Hago notar que esto solamente ocurre cuando el tiempo está feo o llueve, sin viento. Una tarde, relata la testigo del caso cuya identidad reservo para mi conciencia, están saliendo los niños en formación, Huguito se da vuelta y corre hacia el aula, entra corriendo, la maestra lo sigue curiosa y algo furiosa, por cierto. Le pregunta: “Huguito, ¿qué hacés?”, el niño le contesta: “Tengo que llevarlo a Santiago”. Pasa frente a ella conversando con nadie visible, ríe, asiente; con el hombro caído como si llevara una carga. La docente queda estupefacta. Cuenta su experiencia y es cuando se desata el vendaval de historias del lugar. Los serenos se encierran en la dirección y no salen para nada durante la noche, mientras los seres extraños a los que denomino fantasmas juegan en las aulas, echan las cosas, usan los juguetes de las repisas y al día siguiente el desparramo es evidente. 

Un día alguien se atrevió a llamar a esas personas que en nuestra sociedad ostentan el título de videntes, después de haber pasado curas y payeseros por el lugar sin resultado alguno.
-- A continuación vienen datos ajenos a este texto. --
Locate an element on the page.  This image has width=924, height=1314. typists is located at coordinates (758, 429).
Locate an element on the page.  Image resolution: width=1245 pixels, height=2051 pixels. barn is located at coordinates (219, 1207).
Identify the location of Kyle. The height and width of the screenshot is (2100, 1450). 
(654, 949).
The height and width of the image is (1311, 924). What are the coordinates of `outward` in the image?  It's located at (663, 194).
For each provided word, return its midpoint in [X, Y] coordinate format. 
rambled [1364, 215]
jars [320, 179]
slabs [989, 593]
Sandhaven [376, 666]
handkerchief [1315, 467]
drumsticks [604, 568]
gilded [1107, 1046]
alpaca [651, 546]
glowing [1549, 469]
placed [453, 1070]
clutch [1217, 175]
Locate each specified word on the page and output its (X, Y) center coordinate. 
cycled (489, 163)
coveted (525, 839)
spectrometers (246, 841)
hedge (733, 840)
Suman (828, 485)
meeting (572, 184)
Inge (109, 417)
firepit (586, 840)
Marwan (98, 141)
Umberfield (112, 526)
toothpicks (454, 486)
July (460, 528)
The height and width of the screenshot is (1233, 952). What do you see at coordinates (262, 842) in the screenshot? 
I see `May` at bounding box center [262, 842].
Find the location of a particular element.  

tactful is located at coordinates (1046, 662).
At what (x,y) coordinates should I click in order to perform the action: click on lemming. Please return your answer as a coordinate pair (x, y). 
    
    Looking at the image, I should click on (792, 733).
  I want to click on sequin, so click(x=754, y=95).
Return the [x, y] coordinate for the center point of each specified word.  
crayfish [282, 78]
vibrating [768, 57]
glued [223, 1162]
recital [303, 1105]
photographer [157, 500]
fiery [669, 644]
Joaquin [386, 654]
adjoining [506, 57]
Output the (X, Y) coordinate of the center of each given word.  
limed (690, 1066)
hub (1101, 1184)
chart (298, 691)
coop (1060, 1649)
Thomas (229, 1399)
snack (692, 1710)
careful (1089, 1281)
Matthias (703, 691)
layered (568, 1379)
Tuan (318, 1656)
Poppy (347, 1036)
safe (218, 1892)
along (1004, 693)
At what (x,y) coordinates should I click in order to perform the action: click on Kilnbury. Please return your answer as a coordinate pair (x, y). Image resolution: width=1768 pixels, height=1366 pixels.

Sentenció el hombre arandú: -“Son niños que no hacen daño, no nacieron o murieron durante un parto, solo juegan felices y adoptan a algunos con percepción mayor como compañeros de juego. Es por eso - agregó- que los días de lluvia se cobijan en el lugar. Huguito es uno de los que lo lleva a pasear a Santiago hasta su casa y al día siguiente lo trae”.

El personal callado, silencioso, acepta la sentencia y la historia continúa igual. No hay dolor en el ambiente, los angelitos juegan en tiempos distintos de la inocencia. Vino el progreso, se construyó el barrio Laguna Seca y por supuesto un centro educativo, entre otras obras.

Sobre la calle Cartagena, que es larga, se desarrolla la historia.